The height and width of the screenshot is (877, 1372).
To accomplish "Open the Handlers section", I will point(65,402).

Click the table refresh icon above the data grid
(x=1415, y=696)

---+---

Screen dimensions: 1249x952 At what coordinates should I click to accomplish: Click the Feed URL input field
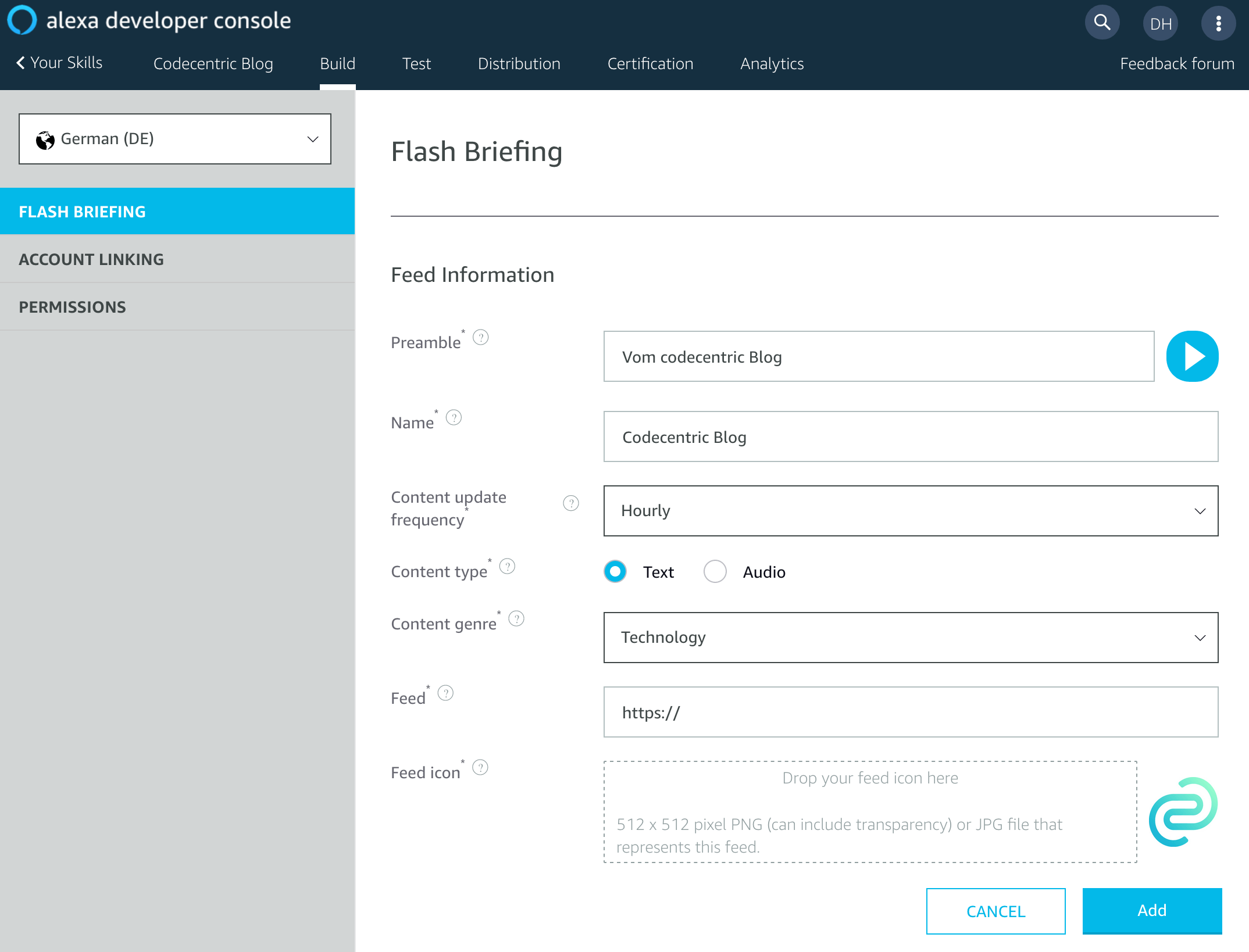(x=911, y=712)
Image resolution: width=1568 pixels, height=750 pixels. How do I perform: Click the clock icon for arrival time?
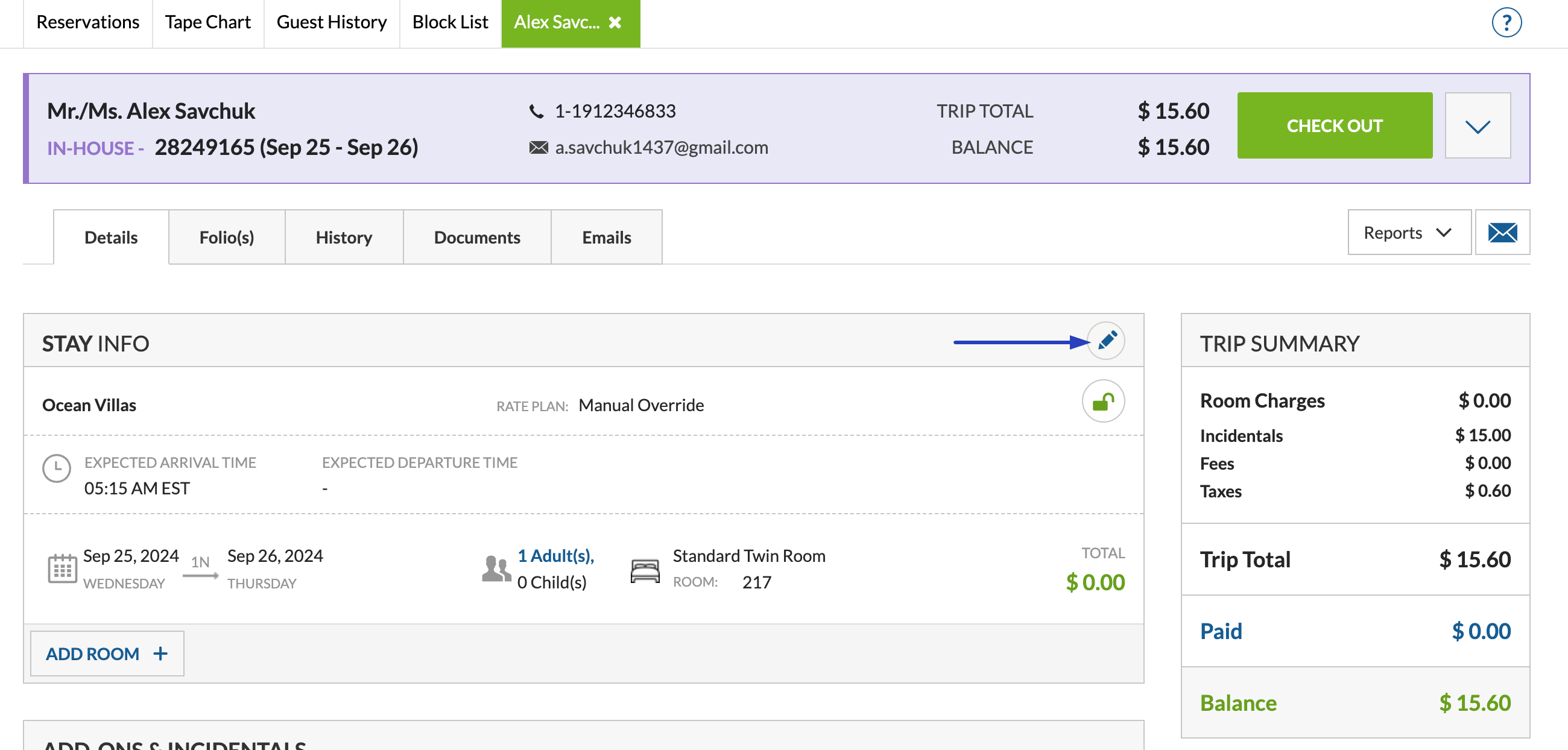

---+---

» EXERCISE BRIEF
Show all lines from the data above in which the word "width" appears.

» EXERCISE ANSWER
The height and width of the screenshot is (877, 1372).
Image resolution: width=1568 pixels, height=750 pixels. How do I perform: Click the clock icon for arrival time?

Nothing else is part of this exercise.